On Jaffna peninsula alone, an area of strict military control, the quasi-governmental Human Rights Commission recorded 707 cases of missing persons since December 2005, 492 of whom were still missing as of March 2007. In the vast majority of reported cases, witnesses and family members allege that security forces were involved or implicated in the abduction. Jaffna residents reported 55 abductions over the past three months during curfew hours, when only security forces are on the streets in this heavily militarized region.

We are deeply concerned about the Emergency Regulations that came into effect after the LTTE’s assassination of Foreign Minister Lakshman Kadirgamar in August 2005. These vaguely worded regulations allow for the detention of any person “acting in any manner prejudicial to the national security or to the maintenance of public order, or to the maintenance of essential services.” The authorities may search, detain for the purpose of a search, and arrest without a warrant any person suspected of an offense under the regulations. Detainees can be held up to 12 months without charge. This is a clear violation of international law, and specifically Sri Lanka’s obligations under the International Covenant on Civil and Political Rights (ICCPR, Article 9).

While most people arrested are ethnic Tamil men between the ages of 18 and 40, some arrests expanded beyond the Tamil community. By February 2007, security forces had arrested and detained 11 Sinhalese civilians under the regulations, charging them with supporting the LTTE.

In December 2006, the government introduced another Emergency Regulation called the Prevention and Prohibition of Terrorism and Specified Terrorist Activities. The broad, sweeping language allows for the criminalization of a range of peaceful activities that are protected under Sri Lankan and international law. Some of the regulations could be used to justify a crackdown on the media and civil society organizations.

● Data items

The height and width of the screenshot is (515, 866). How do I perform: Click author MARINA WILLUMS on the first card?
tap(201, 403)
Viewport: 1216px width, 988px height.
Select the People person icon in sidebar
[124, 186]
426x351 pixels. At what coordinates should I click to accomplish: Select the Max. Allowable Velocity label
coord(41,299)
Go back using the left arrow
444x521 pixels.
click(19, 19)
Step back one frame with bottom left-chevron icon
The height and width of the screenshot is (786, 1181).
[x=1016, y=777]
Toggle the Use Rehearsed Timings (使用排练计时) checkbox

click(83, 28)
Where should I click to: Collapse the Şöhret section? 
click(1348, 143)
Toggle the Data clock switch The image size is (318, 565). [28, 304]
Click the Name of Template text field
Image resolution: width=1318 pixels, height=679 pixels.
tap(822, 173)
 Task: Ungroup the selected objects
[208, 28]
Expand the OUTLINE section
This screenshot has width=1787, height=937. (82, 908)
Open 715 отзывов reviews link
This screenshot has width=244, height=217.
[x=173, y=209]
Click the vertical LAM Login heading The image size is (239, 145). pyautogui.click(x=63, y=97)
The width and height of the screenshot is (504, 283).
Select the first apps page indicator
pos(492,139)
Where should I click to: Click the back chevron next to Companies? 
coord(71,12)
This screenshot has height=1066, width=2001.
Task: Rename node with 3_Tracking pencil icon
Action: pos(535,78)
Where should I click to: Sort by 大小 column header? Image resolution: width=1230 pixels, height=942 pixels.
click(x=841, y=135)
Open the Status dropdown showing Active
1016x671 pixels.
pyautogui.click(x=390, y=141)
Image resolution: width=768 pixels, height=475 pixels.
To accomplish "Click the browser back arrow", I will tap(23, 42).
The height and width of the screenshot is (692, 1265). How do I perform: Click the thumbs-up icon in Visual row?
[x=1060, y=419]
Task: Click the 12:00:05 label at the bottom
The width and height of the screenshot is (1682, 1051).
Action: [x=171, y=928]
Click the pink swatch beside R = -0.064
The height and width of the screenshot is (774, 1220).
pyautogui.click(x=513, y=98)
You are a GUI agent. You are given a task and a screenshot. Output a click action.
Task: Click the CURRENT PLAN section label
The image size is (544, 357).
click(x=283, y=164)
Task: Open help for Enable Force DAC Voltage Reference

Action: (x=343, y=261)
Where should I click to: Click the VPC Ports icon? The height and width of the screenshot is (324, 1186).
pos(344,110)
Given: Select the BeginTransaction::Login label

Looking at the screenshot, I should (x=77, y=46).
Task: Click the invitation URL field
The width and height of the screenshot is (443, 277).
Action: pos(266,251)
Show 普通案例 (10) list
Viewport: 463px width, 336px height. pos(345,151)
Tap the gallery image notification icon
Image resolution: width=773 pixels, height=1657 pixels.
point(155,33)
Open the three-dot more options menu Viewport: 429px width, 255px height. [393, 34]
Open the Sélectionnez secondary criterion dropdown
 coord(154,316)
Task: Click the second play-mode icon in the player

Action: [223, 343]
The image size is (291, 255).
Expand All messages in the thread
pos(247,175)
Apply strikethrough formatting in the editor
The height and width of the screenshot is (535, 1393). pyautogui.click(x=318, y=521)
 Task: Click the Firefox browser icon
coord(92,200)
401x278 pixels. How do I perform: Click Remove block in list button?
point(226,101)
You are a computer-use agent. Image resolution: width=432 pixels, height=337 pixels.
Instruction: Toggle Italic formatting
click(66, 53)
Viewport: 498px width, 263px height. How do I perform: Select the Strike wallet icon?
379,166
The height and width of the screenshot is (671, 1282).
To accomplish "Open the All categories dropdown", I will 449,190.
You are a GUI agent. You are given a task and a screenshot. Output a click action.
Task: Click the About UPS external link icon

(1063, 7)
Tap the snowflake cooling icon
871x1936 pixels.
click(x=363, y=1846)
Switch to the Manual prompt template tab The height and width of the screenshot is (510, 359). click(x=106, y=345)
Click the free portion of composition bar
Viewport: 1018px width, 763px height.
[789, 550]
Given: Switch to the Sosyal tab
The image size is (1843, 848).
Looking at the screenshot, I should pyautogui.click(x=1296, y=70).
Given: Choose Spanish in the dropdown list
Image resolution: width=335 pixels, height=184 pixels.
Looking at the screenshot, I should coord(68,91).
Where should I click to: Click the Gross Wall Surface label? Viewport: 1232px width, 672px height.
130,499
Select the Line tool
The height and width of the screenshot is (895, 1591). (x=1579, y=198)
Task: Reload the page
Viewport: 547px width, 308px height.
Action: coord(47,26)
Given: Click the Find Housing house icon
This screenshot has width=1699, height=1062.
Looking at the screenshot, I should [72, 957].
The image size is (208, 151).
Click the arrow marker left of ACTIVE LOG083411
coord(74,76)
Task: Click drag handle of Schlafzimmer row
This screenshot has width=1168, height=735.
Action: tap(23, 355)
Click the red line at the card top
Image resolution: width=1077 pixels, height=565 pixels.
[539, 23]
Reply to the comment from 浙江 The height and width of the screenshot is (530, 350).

● Instructions
**a.** Answer these questions from the Sri Lanka passage:
(i) How many cases of missing persons did the Human Rights Commission record on Jaffna peninsula since December 2005?
(ii) For how long can detainees be held without charge under the Emergency Regulations?
(iii) By February 2007, how many Sinhalese civilians had security forces arrested and detained under the regulations?
**b.** Repeat the Sri Lanka passage from "We are deeply" up to and including "(ICCPR, Article 9).".
Work only from the Sri Lanka passage.

● Task-by-task answers
**a.**
(i) 707
(ii) Up to 12 months
(iii) 11

**b.**
We are deeply concerned about the Emergency Regulations that came into effect after the LTTE’s assassination of Foreign Minister Lakshman Kadirgamar in August 2005. These vaguely worded regulations allow for the detention of any person “acting in any manner prejudicial to the national security or to the maintenance of public order, or to the maintenance of essential services.” The authorities may search, detain for the purpose of a search, and arrest without a warrant any person suspected of an offense under the regulations. Detainees can be held up to 12 months without charge. This is a clear violation of international law, and specifically Sri Lanka’s obligations under the International Covenant on Civil and Political Rights (ICCPR, Article 9).